Yes, I could draw it on graph paper, but how do you calculate the cord and coordinates when there is asymmetry? I have the boltcirc calcualor, but it's for regular spacing. Am I mssing something?

dp
01-09-2009, 01:01 AM
I guess from your description the holes form a square pattern, and that each hole is 3" from center and equidistant from each other, 90 degrees apart.

Since the circle diameter is 6" then that is the diagonal distance between hole centers. The distance between adjacent hole centers is the square root of the quotient of 6" squared divided by 2, or 4.2426", or using trig, cos(45) * 6 = 4.2426"

Don't know how you got to 4.75" so maybe there's more involved.

lakeside53
01-09-2009, 01:07 AM
No.. sorry.. my poor description. I have a rectangular bolt pattern. I know the circle diameter (6 inches), and one set of cord measurements (4.75). I need the other set of cord measurements.


What I'm looking for is a general solution to retangular bolt patterns. Then can punch coordinates into my DRO.

oldtiffie
01-09-2009, 01:08 AM
Try this answer.

Dimension required = 3.6658 or 'rounded" to 3.666 0r 3.670 (suit yourself).

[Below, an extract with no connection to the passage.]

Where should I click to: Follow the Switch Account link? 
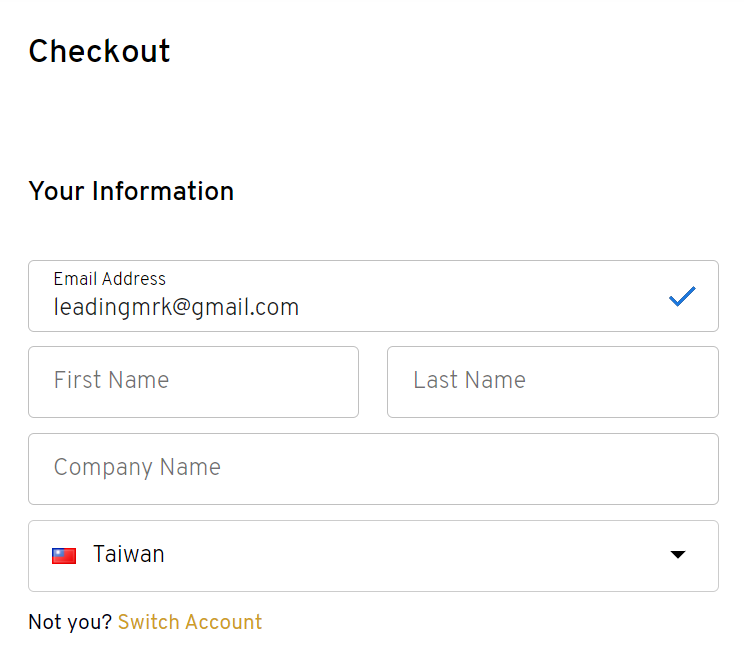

http://i200.photobucket.com/albums/aa294/oldtiffie/Shop_math/Shop_math_PCD_spacing1.jpg

Paul Alciatore
01-09-2009, 01:21 AM
Quick answer: 3.6657".

I did in with CAD. Drew a 6" diameter circle with crossed lines on the center. Then offset from one of them by 4.75"/2 or 2.375" to each side. Finally measured from the intersections of the bolt circle with these two lines.

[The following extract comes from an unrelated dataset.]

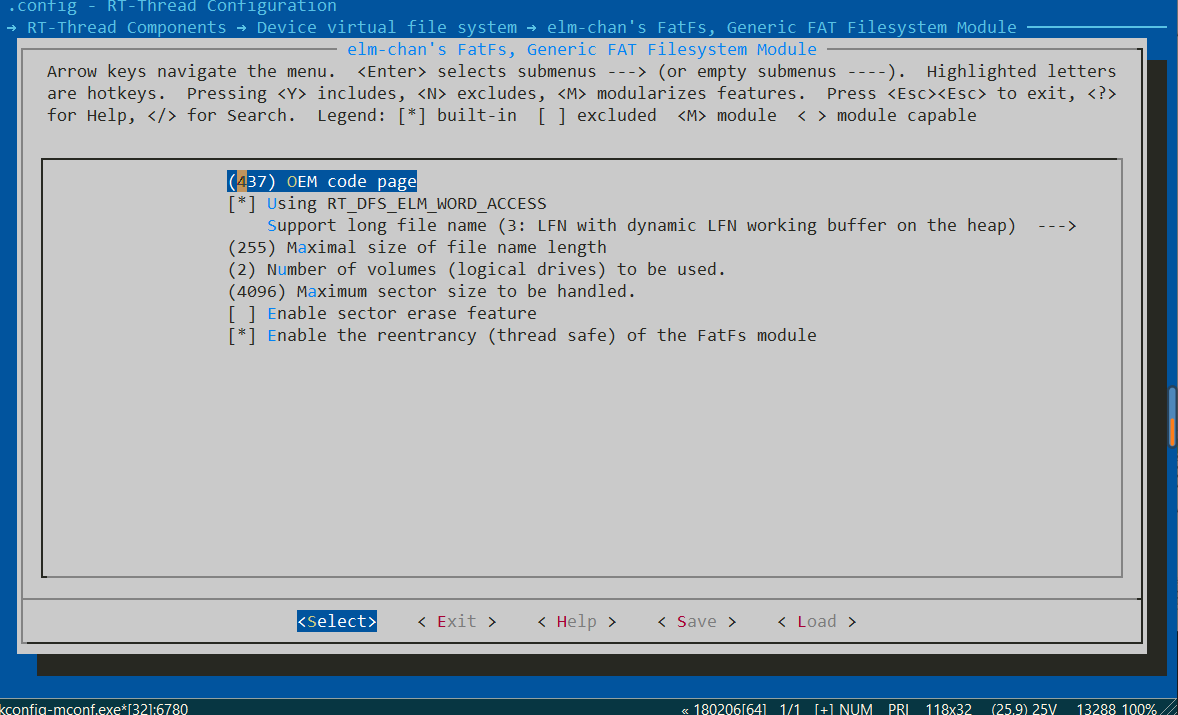Open the Help screen

point(576,621)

If you want to do it with math, you would envision the above construction and draw a radius from the center of the circle to one of the intersections. This would form a right triangle with the horizontal center line and the vertical line at 2.375" to one side (right for instance). The radius would form the hypotenuse of the triangle and it is half the diameter or 3". The 2.375 " dimension is the base or bottom side of the triangle and you only need to find the right side. Since a^2 + b^2 = c^2 for any right triangle and c = 3" (the hypotenuse) and the bottom side b = 2.375", you can solve for a.

a^2 = c^2 - b^2

a^2 = (3*3) - (2.375*2.375)

a^2 = 9 - 5.6406

a = 1.8329

But a is only half the answer so it must be multiplied by two.

2*a = 3.6657"

Just as found above with CAD.

dp
01-09-2009, 01:31 AM
No.. sorry.. my poor description. I have a rectangular bolt pattern. I know the circle diameter (6 inches), and one set of cord measurements (4.75). I need the other set of cord measurements.

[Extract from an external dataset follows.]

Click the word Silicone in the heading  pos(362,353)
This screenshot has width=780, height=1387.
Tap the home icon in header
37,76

What I'm looking for is a general solution to retangular bolt patterns. Then can punch coordinates into my DRO.

Ah - ok, Tiffie's got it for you.

lakeside53
01-09-2009, 01:31 AM
Thanks! A picture is worth a 1000 words... and... showed me where I was going to wrong (I just went downstairs to check your calculation against the item..). The Bridgeport J-head bolt hole layout isn't reactangualr.. 2 cords are the same; 2 differ:eek: A quadrangle I guess...

Hmmm... I think I'll have to resort to "measuring'. Where are my transfer points?


And Thanks Paul - I keep forgeting that I have a handy cad package.. I can use that for checking.